Land back, U.S.A. Several western and prairie papers including The Billings (Montana) Gazette are following the case of the Onondaga Nation of New York taking the U.S. government to the InterAmerican Commission on Human Rights (IACHR) at the Organization of American States in Washington, D.C. for “violations by the United States of America of the Petitioners’ collective human right to communal property protected by Article XXIII of the American Declaration on the Rights and Duties of Man (“American Declaration”).” The Billings Gazette sums up the impact of the case by quoting a Notre Dame law professor and former IACHR commission president: “The State Department sends their professional lawyers, who are very talented, to make the arguments. And they participate. And then at the end of the day they’ll say, ‘But this is all non-binding, so we’re not going to follow it.’” The paper concludes that in the end the “biggest gain in pursuing the case is likely to be attracting more attention to their 240-year-old argument.”

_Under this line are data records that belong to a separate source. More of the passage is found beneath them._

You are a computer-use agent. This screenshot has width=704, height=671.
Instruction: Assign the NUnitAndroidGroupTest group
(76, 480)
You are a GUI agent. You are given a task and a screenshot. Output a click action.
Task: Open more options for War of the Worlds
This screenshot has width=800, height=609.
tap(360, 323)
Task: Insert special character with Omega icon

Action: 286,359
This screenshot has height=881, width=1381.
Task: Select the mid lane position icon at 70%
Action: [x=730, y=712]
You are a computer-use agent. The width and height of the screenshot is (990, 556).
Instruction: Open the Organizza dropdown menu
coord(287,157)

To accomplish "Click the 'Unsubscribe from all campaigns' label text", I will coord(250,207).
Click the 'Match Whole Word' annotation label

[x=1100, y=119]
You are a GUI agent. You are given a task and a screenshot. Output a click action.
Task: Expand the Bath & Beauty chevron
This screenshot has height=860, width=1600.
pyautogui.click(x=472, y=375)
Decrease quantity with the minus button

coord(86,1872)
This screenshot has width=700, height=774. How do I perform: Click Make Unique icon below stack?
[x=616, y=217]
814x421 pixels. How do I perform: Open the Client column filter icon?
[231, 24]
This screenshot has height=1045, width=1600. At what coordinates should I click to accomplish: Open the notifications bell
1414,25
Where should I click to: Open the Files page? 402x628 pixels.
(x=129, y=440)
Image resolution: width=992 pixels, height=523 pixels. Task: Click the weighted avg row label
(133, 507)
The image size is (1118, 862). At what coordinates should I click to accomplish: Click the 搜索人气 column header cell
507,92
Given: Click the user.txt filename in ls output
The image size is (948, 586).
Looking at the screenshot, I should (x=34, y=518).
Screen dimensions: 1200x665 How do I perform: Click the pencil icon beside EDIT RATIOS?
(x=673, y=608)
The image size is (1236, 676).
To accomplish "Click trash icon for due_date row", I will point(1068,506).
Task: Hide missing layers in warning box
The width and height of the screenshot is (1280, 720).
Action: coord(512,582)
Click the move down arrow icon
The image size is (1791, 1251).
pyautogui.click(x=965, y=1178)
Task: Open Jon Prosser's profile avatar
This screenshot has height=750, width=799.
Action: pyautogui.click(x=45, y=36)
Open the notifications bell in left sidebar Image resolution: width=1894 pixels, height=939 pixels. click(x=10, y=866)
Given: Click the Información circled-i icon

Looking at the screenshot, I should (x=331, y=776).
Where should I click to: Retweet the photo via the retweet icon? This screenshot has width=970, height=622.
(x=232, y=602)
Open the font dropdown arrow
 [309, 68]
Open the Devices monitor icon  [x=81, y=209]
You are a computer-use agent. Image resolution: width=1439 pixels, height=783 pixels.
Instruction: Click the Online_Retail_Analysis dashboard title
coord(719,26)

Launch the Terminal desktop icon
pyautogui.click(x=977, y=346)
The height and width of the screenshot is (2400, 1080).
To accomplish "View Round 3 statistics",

Hope springs eternal for North American cooperation and for global football. Canadian Lawyer reports that “The Competition Bureau of Canada, in collaboration with the U.S. Department of Justice Antitrust Division and the Federal Economic Competition Commission of Mexico, has launched a joint initiative to tackle anti-competitive conduct by businesses and individuals involved in providing goods and services related to the 2026 FIFA World Cup.” Or, to paraphrase Dorothy from the Wizard of Oz, “Toto, I’ve a feeling we’re not in Kansas Qatar anymore.”

More on corn: There will (or should) be plenty of English language coverage of the U.S. (and now Canada) vs Mexico dispute on GM corn. Understanding the other side of the argument is important for defending the Canadian position. A good practice run for this is a recent English language piece in Al-Jazeera, Why is Mexico standing up to bigger neighbours US, Canada on corn?


– Carlo Dade, Director of  Trade and Trade Infrastructure

The North America Brief is a compilation of stories and links related to the U.S. and Mexico’s relationship with Canada’s West. The opinions expressed in the links are those of the articles’ authors and don’t necessarily reflect the views of the Canada West Foundation and our affiliates.